**What is being asked**. Render the material starting with the line containing "The width and" and going on through the line containing "column-header-N: N is" as a two-column CSV with the headers instruction and response. Put the text in instruction and its answer in response, with each field quoted and any line breaks replaced by spaces.

**Provided entries**.
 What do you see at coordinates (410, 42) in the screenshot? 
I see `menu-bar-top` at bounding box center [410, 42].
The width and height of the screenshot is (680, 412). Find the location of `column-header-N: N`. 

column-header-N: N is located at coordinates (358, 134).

--

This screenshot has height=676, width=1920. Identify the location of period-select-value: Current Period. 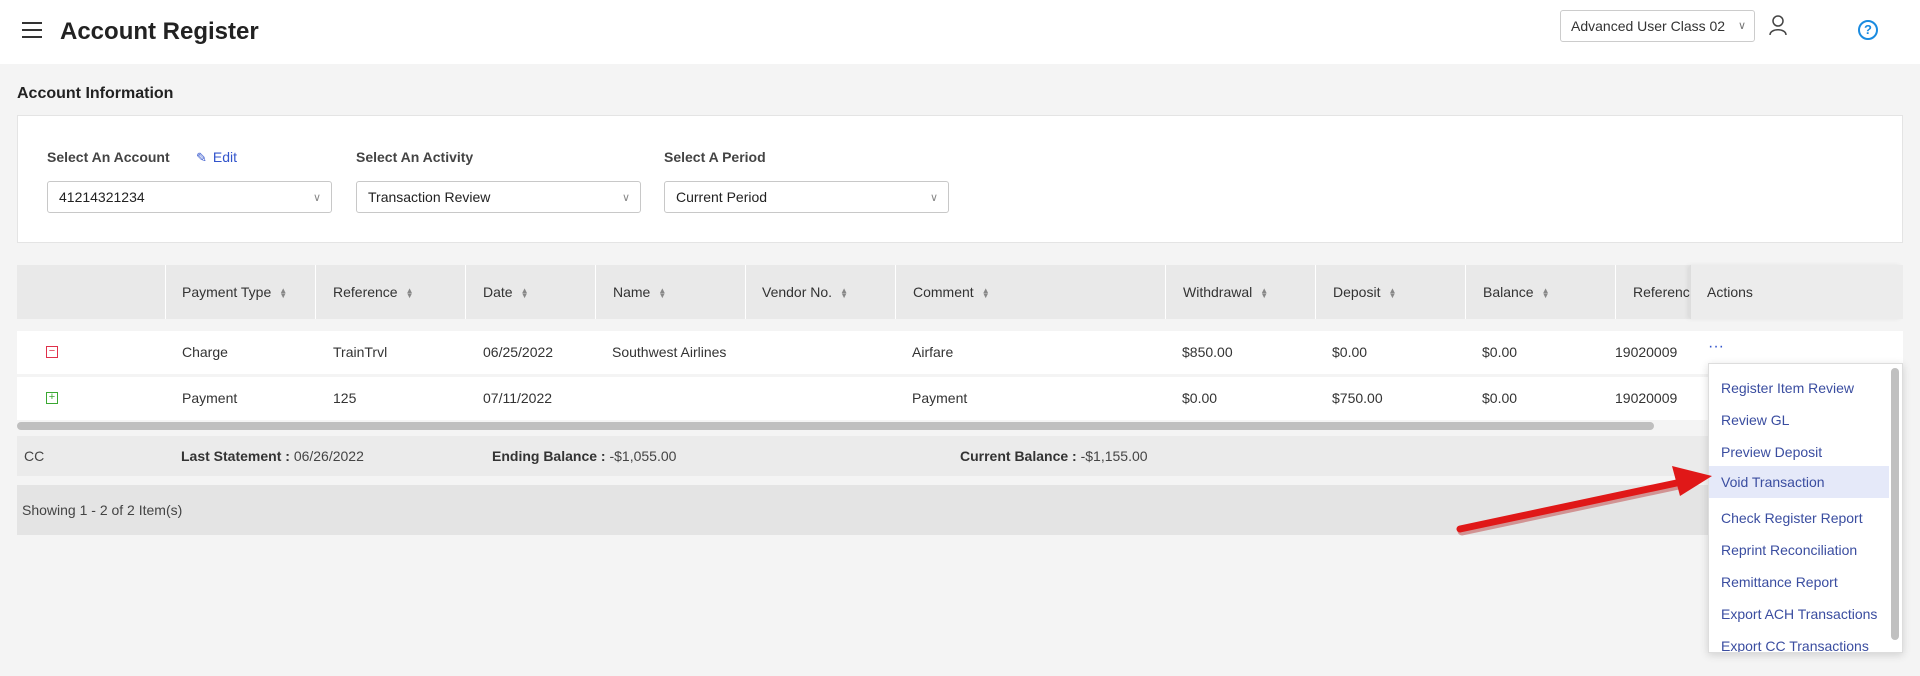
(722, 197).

**Answer space**.
instruction,response
"The width and height of the screenshot is (680, 412). Find the location of `column-header-N: N`.","column-header-N: N is located at coordinates (358, 134)."